Quotes, I was told, increased my professionalism and status as an expert.
Quotes, I was told, let my readers know that I was on the scene and writing from personal knowledge. Nothing I had to say had come out of a book or a twice told tale.
Quotes, I was told, will become the cornerstone of your story, particularly the travel stories I was writing for Southern Living Magazine.
Andrea Di Salvo, in her article, Using Quotes to Give a Creative Twist to Your Writing, said, “Every writer has a voice, a certain tone to his or her writing. While this is a good thing, switching it up a bit creates engagement and helps keep the content fresh. It helps break up the monotony of a possibly long drawn-out monotone piece, which in turn will help keep the reader reading. A good rule of thumb is to place a relevant quote every few paragraphs.”
It increased the story’s credibility, she said.
It added white space, she said.
Made sense, I thought.
However, the best advice I ever received came from Lee Walburn, the celebrated editor of Atlanta Weekly Magazine and later Atlanta Magazine.
He knew what made good writing.
More importantly, Lee Walburn knew what made good reading.
I had written an article for him on Jimmy Driftwood, the Ozark Mountain singer and songwriter. And I had quoted Jimmy frequently. To me, I could look back one day and say, “See, I’ve been to Timbo, Arkansas. I knew Jimmy Driftwood. I quoted him. He said those wonderful words to me.”
In the article, I had quoted Jimmy Driftwood about writing one of his classic songs. He said, “I wanted my students to learn, but they couldn’t remember history. So I wrote down the lessons and set them to music at night. The kids came to school with their musical instruments and, by learning the songs, they learned history. One of the lessons I taught was The Battle of New Orleans.”
“It’s a nice quote,” Lee Walburn said.
“I don’t want it,” he said. “The quote ruins the rhythm of your writing. Take the whole scenario and write it like your were writing the passage for a novel.”
So I handled it this way:
“Driftwood spent a lot of sleepless nights, worrying about the students in his classroom.

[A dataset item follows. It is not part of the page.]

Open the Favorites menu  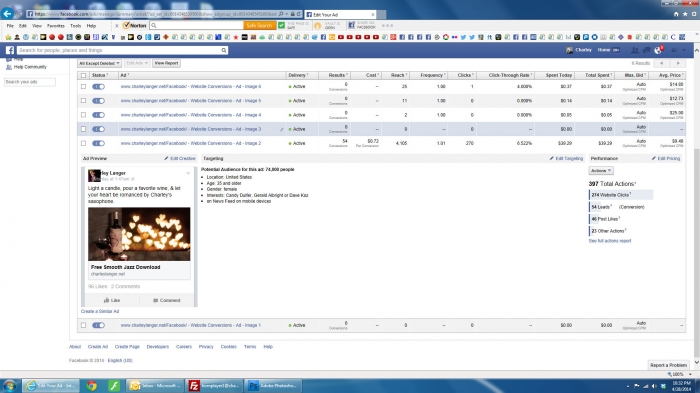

They had grown up playing almost any musical instrument with strings, but none had any inclination to learning history. Dates bored them. Places they had never heard of or been to did not interest them, and few, if any, had ever been outside the hollows around their own homesteads.
“Why study battles that had already been fought when there were quite a few back in the mountains they would rather fight themselves, usually winding up in the middle of deer poaching, cow stealing, pig rustling, or a family feud or two.
“So Jimmy would go home at night and take out his century-old guitar, the one handmade by his grandfather in the Smoky Mountains, the one fashioned from an ox yoke, a fence post, and the headboard of his grandmother’s bed. And he would write songs and put those history lessons to music.
“The students brought their stringed instruments to school each morning, sang a batch of historical songs in class, and they learned all about dates, places, and battles whether they intended to or not. One of the lessons was a light-hearted, toe-tapping little song Jimmy called The Battle of New Orleans. In Nashville, it would sell more than eight million copies.”
I handed the article back to Walburn.
He nodded. “That’s what I want,” he said. “I don’t ever want to see a bunch of quotes again. A few are fine. But tell the story. Stopping a story for quotes is like digging a pothole in the middle of a smooth highway.”
I never forgot.
His words, his admonition, forever changed the way I write.